It is hardly topical to talk about Sex and the City six years after the show finished and over a year since second movie was released, but that is just the kind of glacial pace it takes for some of my thoughts to form. I haven’t actually seen a great deal of the show, so I am not in the best position to judge, but something that has always irked me about it was the representation of female friendship.
We all enjoy the escapism of some ‘non reality’ viewing. Some of us particularly love a brand of escapism in which the show/movie and its characters are indeed quite accurate portrayals of real, raw and flawed human beings. It feels authentic. We can relate to it, but – and maybe this is best of all – at the end of the day it is still contains enough constructed elements to transport us away from real life and into the world of entertainment (think the movie ‘Sideways’, or the TV series ‘Six Feet Under’).
So perhaps it makes me a bit of a wet blanket to complain about the lack of genuine realism in a show like SATC, but I cant help but feel that a show like this, along with Hollywood and market driven ideas of female friendship, are making some women feel like failures if they cant walk four abreast down a city sidewalk arm in arm with their besties.
Often, not only was SATC applauded for its celebration of female friendship, but it was branded a ‘revelation’ for showing us what it was ‘really like’ for a group of close, genuine female friends.
So if SATC was what it was ‘really like’ to have genuine friendships, what the hell could the rest of us call our friendships that didn’t quite fit the mould?
It was claims like this that left me wondering why instead of an ‘awesome foursome’ I had a group of friends that fit together as well as mismatched pieces of a jigsaw puzzle. And it bothers me that, however fleeting, thoughts like this ever came to mind. That, despite having incredible confidence and pride in my friendships, I could still be affected by the way friendship was portrayed by the entertainment industry.
But rather than question where my SATC version of friendship is, I think I’d rather ask to see the real deal for a change. How would it be if instead of four fine fashionistas chinking glasses over a bougie lunch, we got two or three women dressed in Kmart clothes drinking too much at the local pub because one of them still lived at home with an alcoholic father and the other, raised by a mentally unstable mother, drank excessively to mask her inability to forge intimacy any other way?
Because instead of late night phone calls, giggling over champagne, and bonding over sexual story swaps, often the things that bind me to people has far less frill, and in fact, quite a fair bit more mess. But when we are fed images of what friendships, and indeed all relationships, should look like, we rarely see this underbelly.
Once, after weeks on the road together while my friend was attempting to quit smoking our fighting had become so bad that I had gladly screeched to a stop at a train station where, tear stained and red with anger, she screamed that she would find her own fucking way home. And she did.
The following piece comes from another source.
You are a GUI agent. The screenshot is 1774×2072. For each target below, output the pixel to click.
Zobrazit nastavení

It is not a pleasant memory but I remember it, and other times like it, because they were turning points in our friendship (we had both come from very enmeshed, and in ways, dysfunctional, families that were what we christened ‘screamers’. The fact that we had come to act in ways with each other that we had only ever previously done inside our family spaces, became a source of intense trust and closeness).
But this acceptance of the raw human being in each of us, this ‘warts and all’ embracing, is never what is celebrated in pop culture. Friendship is repeatedly made to be about the things people do for each other, ‘acts of love’ that are terribly moving up on the big screen, but that rarely happen in real life, or, if they do, are rarely what really counts as closeness.
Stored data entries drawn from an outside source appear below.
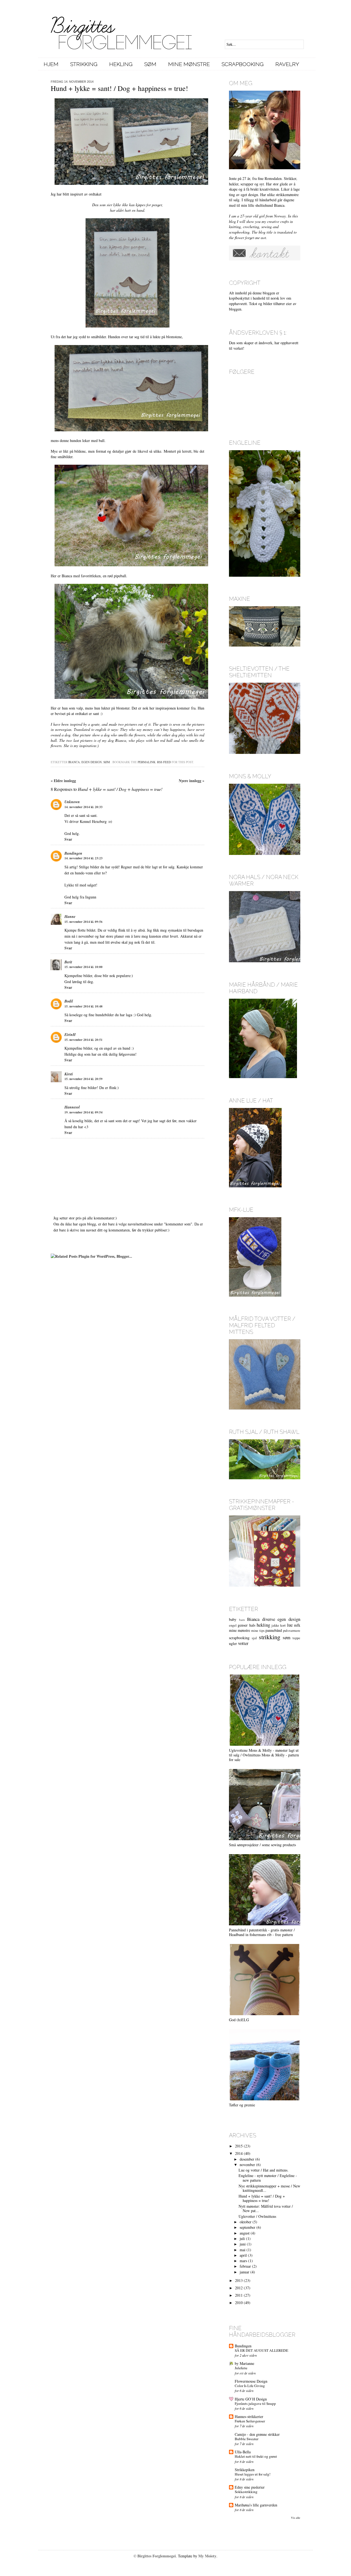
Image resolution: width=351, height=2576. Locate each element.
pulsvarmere (291, 1630)
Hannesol (72, 1107)
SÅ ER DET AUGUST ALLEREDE (261, 2350)
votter (243, 1643)
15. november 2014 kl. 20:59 (83, 1079)
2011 (239, 2295)
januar (244, 2272)
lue (290, 1625)
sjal (254, 1638)
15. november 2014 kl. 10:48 (83, 1006)
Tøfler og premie (242, 2104)
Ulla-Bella (243, 2451)
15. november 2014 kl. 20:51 (83, 1040)
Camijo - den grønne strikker (257, 2434)
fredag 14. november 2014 (72, 81)
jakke (275, 1625)
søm (106, 762)
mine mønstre (239, 1630)
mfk (297, 1625)
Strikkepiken (244, 2469)
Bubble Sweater (246, 2438)
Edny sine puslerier (250, 2487)
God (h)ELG (239, 2019)
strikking (269, 1637)
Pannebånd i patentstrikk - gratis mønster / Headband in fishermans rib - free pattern (262, 1932)
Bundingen (73, 853)
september (247, 2227)
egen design (91, 762)
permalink (146, 762)
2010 (239, 2302)
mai (242, 2249)
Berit (68, 962)
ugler (233, 1643)
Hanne (69, 916)
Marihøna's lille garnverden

The gaping hole in this argument is of course that these shows are not real life, granted. But what about how they make real people feel? After we happily gorge on the feast of fantasy and fairytale, are we left feeling empty if our own lives don’t quite look the same?
At 32 years old I do not have a SATC type band of women riding out life’s highs and lows with me while looking fabulous. My friends did not come and do my laundry after my boy was born, they did not whisk me away for a girls only getaway when motherhood was mucking with my mind, and not one of them turned up on my doorstep with a bottle of wine and chocolates after I experienced a traumatic abortion.
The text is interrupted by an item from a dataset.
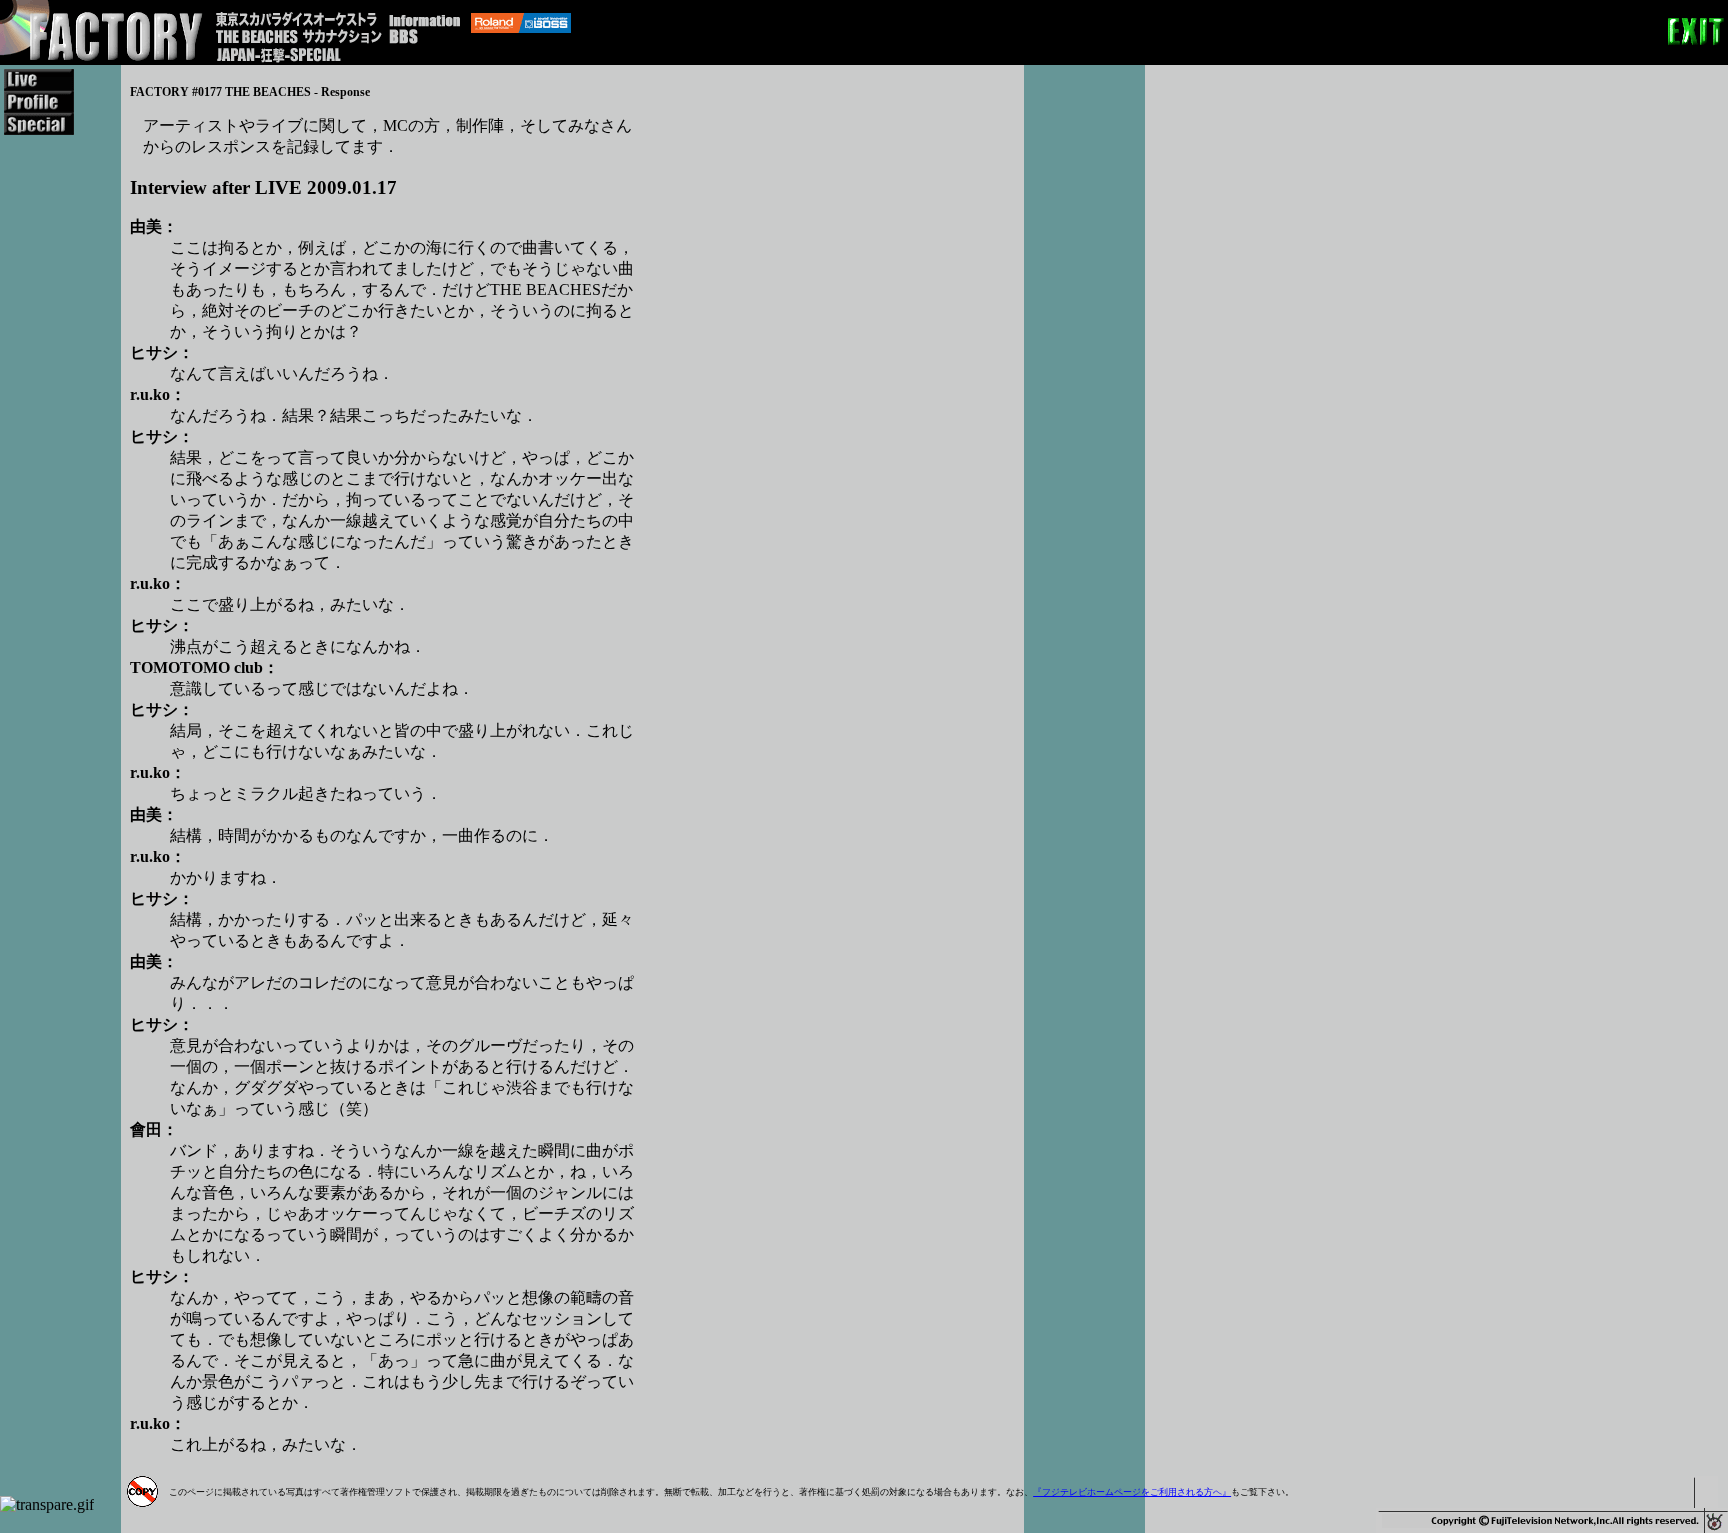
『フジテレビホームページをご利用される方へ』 (1132, 1492)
So have I failed at friendship?
Of course not.
It is just that what I have looks nothing like the way I see friendship represented in the media, and sadly, that can sometimes lead us to the same kind of conclusions that we arrive at when our bodies are not size 10 and slim line – that we are not normal.
No matter how much we duck the mainstream and buck convention, it is hard to escape the ‘fairytale’ programming we are subjected to from such a young age on everything from charming princes, ravishing beauties and fairytale friends, especially when this is constantly reinforced by an entertainment industry that fails to celebrate real people.
But if they are ever wondering how it is that you do that, all they really need to know is look at something a little darker than the trials and tribulations of finding true love and a pair of Manolos, because ultimately, at the root of my strongest and most enduring friendships, is a little dysfunction.